By Linda Manwarren
The sun’s warmth is welcome following a cold winter, but these days managing the sun and heat are at the front of my mind.
My first thought concerns the sun itself. Dangers from the sun’s rays and their effect on our skin are real and a growing issue. Health Canada reports that the number of people getting skin cancer has been increasing in Canada at a constant rate over the past 30 years, and most of these are in our senior population. In their younger years, little was known about how too much sun could cause skin cancer and premature aging of the skin. Based on current rates, one in 73 Canadian women will develop melanoma during their lifetime while one in 59 Canadian men will develop the disease. By protecting your skin from too much sun you can help prevent the onset of skin cancer and more sun damage to the skin. It is never too late to develop habits of sun protection. Wearing long sleeves and a hat, avoiding being in the sun between 10 and 2, and staying in the shade are simple things you can do to reduce exposure to the sun’s ultraviolet (UV) rays. Using sunscreen deserves significant consideration. It is widely recommended to choose a sunscreen with a sun protection factor (SPF) of at least 30. The SPF measures the level of protection the sunscreen provides against UVB rays. Sunscreen is most effective when you use it properly. Here are some points to keep in mind.
- Apply sunscreen about 15 minutes before you go out into the sun.
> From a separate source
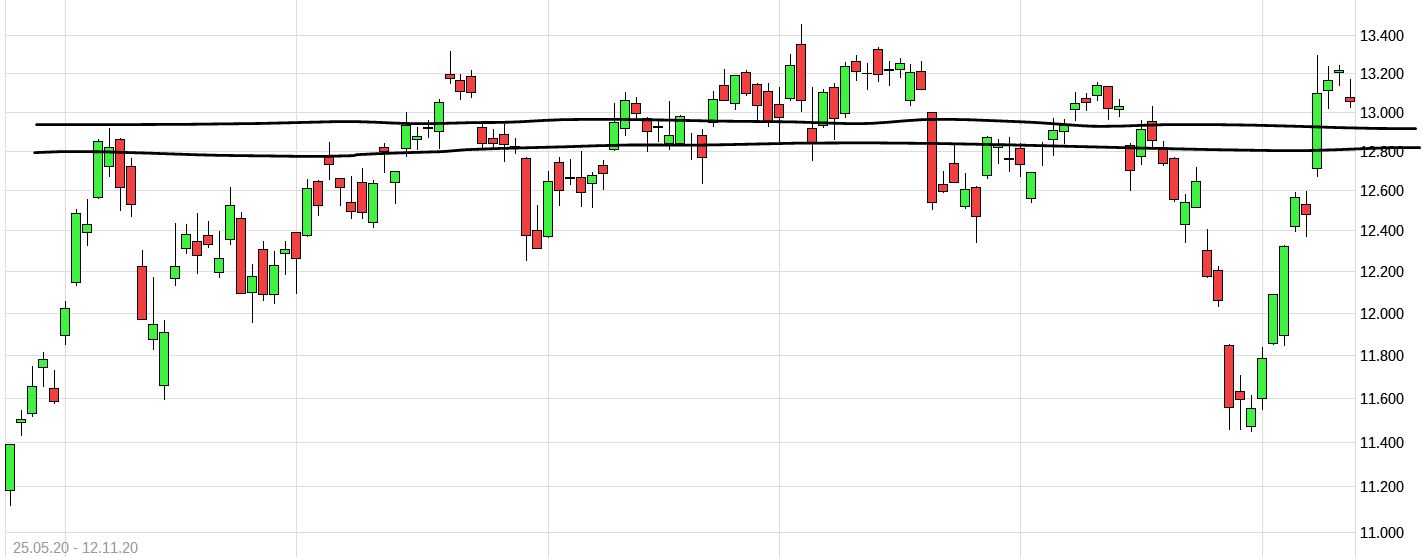Click the last red candle at chart end
Image resolution: width=1423 pixels, height=557 pixels.
(1350, 99)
This will allow the sunscreen time to soak into your skin and provide the maximum benefit.
- Generally, apply sunscreen every two hours especially after swimming or sweating.
- Check the expiration date. Many sunscreens and good for at least two years, but containers that have been exposed to heat for long periods may not work as well.
- Be aware of the side effects of your medication. Some drugs can increase sensitivity to the sun. When a medication has been prescribed, check the common side effects with your doctor.
By using a combination of sun protection measures, seniors can reduce their risk of developing skin cancer. Keeping your skin healthy can help you enjoy your senior years to the fullest!